MPV and PDW have easily measured platelet indices. They increased with the activation of the platelets27. The relation of increased MPV level with the atherothrombosis has been assessed in the literature28,29. The relationship of MPV and ISSHL was also previously assessed in a few studies, but the results were controversial19,30,31. Ulu et al. compared MPV levels of ISSHL patients with healthy individuals and they found statistically significant difference between these two populations31. Ulu et al. also displayed significantly higher PDW levels in ISSHL. However, when Karli et al. and Kum et al. compared ISSHL patients with healthy individuals, they did not find any significant difference in MPV levels 19,30. The MPV analysis of our groups supported the results of Karlı et al. and Kum et al. However, our PDW study showed up a significant difference between the patient and control groups. In addition, Mirvakili et al. showed a significant correlation between PDW and hearing loss severity of ISSHL patients32. In recent studies, the value of PDW is greater that platelet count and MPV to show the platelet activation27. In our study, significance only in PDW values may be due to the PDW’s being a more specific indicator of platelet activation.
NLR, MLR, and PDW values show the inflammatory status of ISSHL, but they do not indicate the prognosis. In this case, the availability of these parameters in monitoring the severity of the disease is controversial. Also, this is the first study investigating the relation between ISSHL and LMR in the literature. Further prospective studies should be composed to shed light on the relation of ISSHL and LMR.
Compliance with Ethical Standards:
There is no funding or financial disclosure.

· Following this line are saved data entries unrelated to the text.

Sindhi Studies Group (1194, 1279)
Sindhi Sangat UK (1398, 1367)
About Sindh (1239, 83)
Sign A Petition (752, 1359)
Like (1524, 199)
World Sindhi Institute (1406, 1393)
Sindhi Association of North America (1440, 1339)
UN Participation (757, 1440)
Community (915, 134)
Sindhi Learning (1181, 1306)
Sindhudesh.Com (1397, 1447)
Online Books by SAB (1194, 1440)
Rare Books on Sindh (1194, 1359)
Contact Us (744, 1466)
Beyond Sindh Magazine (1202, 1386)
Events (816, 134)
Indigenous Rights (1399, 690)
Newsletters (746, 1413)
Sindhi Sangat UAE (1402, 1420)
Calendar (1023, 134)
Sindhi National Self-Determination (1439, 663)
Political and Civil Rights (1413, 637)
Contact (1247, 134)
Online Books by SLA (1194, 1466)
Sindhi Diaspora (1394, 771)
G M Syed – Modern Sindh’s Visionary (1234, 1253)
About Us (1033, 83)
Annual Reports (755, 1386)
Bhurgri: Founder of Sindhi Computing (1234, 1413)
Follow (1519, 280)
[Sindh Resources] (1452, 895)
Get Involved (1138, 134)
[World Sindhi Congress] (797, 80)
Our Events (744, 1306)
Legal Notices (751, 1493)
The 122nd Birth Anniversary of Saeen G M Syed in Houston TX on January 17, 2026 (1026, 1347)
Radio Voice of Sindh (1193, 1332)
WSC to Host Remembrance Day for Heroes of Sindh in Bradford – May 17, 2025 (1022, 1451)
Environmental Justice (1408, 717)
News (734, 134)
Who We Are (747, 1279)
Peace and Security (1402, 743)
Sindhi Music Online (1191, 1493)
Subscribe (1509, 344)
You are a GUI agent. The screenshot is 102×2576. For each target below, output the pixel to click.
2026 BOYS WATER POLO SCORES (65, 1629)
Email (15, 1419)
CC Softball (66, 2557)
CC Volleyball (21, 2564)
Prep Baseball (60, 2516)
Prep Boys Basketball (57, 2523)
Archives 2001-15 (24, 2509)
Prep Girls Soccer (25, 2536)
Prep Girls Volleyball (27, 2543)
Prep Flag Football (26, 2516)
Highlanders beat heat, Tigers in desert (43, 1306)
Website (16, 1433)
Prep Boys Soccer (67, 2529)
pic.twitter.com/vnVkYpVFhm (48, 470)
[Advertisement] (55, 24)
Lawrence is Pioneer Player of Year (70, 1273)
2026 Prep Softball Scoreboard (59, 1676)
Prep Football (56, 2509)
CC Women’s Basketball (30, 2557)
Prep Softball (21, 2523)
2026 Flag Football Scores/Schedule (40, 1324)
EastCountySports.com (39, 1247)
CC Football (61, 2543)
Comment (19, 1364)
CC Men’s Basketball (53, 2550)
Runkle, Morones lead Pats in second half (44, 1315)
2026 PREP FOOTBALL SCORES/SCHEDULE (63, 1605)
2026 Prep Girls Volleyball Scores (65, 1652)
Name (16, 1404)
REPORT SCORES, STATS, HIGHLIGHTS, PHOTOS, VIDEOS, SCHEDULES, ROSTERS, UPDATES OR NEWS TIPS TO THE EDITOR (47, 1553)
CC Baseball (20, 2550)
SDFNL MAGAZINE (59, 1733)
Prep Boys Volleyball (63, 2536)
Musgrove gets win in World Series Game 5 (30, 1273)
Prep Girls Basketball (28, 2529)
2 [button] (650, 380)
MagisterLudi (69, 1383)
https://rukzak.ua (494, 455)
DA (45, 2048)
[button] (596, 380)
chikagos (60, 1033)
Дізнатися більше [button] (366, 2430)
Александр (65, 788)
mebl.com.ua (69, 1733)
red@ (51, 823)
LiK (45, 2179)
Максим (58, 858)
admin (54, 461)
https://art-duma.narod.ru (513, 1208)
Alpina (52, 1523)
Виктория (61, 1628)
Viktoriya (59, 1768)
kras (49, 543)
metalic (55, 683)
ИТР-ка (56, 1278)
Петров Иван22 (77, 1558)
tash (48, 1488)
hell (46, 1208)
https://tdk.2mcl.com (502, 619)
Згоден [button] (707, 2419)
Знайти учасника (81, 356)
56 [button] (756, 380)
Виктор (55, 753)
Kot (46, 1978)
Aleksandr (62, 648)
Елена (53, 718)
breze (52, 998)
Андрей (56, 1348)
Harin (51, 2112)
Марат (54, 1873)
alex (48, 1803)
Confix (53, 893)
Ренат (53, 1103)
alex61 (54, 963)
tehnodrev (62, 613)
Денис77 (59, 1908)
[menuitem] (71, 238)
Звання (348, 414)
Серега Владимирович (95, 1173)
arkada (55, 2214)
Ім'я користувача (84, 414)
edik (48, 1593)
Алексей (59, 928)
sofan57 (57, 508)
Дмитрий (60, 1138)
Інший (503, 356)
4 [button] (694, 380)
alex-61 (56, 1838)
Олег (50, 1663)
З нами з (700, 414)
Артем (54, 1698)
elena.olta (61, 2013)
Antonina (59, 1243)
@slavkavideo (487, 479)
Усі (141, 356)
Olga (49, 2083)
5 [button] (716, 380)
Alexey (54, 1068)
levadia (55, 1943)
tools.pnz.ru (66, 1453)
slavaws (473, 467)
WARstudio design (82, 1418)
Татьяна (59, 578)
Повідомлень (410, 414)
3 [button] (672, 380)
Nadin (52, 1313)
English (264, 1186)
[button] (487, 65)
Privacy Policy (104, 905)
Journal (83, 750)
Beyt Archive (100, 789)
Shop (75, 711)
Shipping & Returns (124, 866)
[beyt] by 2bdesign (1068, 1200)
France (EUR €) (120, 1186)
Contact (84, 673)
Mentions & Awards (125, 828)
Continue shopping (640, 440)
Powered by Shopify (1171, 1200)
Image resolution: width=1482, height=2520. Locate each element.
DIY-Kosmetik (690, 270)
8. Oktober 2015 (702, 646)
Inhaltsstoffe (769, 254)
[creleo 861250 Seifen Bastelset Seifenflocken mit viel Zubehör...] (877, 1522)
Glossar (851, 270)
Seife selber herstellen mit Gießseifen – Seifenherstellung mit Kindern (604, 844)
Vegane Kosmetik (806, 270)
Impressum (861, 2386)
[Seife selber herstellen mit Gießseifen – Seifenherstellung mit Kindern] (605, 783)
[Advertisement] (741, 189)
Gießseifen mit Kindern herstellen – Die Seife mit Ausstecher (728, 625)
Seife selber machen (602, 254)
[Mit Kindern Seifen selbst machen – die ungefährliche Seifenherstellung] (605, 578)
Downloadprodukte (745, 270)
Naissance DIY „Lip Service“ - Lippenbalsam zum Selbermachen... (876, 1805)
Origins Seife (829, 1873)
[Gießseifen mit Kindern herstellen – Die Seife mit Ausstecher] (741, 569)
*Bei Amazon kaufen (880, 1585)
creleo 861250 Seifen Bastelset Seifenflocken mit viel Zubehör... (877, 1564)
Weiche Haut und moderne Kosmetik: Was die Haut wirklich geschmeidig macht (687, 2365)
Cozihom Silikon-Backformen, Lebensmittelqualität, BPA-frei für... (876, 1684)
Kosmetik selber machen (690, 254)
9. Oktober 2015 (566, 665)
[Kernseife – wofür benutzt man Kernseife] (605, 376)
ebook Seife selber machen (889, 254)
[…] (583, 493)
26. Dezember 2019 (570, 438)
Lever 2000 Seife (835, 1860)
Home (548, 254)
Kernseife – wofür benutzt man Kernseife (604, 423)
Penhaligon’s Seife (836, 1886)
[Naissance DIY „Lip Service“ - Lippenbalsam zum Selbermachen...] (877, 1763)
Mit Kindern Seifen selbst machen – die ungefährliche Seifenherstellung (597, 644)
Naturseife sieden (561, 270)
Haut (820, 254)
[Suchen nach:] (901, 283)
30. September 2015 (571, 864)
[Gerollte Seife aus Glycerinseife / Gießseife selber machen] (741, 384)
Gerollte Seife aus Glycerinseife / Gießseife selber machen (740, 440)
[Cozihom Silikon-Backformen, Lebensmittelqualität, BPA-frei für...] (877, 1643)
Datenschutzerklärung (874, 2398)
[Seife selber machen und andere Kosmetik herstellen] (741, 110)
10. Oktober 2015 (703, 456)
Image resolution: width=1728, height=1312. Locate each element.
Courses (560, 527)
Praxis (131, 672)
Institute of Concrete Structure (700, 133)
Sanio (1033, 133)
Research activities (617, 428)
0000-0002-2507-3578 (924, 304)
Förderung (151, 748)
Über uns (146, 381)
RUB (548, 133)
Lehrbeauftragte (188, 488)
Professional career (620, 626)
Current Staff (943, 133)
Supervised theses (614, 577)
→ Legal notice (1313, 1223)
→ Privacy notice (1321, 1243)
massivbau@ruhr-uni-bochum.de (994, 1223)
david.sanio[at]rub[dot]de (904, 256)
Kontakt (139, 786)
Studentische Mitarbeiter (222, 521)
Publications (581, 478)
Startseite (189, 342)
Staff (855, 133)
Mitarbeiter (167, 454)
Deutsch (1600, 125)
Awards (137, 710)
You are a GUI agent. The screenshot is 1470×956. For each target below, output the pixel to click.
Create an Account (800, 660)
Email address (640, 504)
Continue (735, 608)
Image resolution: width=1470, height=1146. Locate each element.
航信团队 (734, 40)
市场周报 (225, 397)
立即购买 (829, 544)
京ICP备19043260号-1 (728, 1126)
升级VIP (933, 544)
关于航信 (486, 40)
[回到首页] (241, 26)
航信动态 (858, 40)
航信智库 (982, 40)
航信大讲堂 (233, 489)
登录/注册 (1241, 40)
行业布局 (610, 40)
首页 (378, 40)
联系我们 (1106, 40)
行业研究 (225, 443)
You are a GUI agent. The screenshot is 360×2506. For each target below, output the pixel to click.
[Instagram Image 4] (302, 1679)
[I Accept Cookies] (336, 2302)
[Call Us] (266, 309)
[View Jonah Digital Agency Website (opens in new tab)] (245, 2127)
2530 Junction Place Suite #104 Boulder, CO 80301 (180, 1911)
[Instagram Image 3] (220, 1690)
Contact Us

All procedures performed in studies involving human participants were in accordance with the ethical standards of the institutional and national research committee and with the 1964 Helsinki declaration and its later amendments or comparable ethical standards. The study protocol was approved by the research ethical committee of the Fatih Sultan Mehmet Education and Research Hospital in Istanbul, Turkey as a review (protocol number: 25.04.2016-485).
Routine informed consent was obtained from all patients before the hospitalization and also inform consent from the individuals of control group was obtained in the study.